:: Work instruction ::
What is the number of lines in the data below that contain "agent"? Answer with that number and no other words.
════
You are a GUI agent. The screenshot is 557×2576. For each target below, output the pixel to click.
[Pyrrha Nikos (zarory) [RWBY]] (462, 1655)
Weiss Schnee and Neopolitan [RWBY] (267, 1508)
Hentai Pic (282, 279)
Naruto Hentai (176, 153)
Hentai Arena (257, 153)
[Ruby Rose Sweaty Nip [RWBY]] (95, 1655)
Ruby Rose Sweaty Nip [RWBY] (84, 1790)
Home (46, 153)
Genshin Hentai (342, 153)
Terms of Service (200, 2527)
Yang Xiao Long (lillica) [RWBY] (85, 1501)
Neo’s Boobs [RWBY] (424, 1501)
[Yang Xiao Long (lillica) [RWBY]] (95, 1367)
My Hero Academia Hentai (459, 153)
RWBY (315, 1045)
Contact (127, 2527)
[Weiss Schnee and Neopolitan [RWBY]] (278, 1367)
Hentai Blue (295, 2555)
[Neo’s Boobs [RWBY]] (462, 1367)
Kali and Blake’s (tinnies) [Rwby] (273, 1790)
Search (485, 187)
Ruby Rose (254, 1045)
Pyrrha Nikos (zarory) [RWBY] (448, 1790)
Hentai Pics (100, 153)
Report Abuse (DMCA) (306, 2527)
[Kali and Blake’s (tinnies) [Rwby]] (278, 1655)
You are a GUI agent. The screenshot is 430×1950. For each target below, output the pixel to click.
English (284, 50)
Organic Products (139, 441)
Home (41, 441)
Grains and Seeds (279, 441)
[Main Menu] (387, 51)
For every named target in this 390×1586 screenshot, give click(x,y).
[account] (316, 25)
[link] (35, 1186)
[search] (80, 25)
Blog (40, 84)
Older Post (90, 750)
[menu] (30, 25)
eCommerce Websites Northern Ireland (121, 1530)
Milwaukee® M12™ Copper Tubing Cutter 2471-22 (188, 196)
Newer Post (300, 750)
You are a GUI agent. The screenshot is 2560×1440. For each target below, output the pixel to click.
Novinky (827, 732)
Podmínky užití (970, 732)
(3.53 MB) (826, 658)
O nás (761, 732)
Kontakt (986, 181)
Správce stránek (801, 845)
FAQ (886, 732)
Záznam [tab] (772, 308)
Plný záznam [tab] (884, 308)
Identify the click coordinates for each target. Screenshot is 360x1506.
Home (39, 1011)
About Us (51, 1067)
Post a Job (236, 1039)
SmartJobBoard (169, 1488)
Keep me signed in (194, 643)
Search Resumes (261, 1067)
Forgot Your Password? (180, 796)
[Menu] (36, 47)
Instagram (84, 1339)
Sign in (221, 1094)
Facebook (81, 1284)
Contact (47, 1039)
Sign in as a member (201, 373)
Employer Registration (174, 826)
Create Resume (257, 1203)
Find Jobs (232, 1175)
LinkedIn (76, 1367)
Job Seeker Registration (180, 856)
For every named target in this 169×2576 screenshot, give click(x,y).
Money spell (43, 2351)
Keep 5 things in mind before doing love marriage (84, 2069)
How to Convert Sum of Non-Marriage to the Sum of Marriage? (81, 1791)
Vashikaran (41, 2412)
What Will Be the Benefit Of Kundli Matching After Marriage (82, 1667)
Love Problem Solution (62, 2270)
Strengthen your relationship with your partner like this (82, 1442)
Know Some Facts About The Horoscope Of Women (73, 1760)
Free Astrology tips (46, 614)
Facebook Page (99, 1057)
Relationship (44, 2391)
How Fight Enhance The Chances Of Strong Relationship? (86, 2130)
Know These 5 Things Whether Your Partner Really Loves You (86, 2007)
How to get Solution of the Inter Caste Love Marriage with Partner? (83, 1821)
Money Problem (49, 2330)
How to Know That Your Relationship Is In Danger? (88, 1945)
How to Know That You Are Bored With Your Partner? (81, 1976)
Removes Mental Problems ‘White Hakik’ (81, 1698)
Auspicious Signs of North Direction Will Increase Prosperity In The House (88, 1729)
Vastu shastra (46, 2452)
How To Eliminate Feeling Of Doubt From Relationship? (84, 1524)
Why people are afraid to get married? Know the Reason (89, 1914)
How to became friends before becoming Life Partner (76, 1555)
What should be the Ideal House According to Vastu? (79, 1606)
════
:: Completed exercise ::
3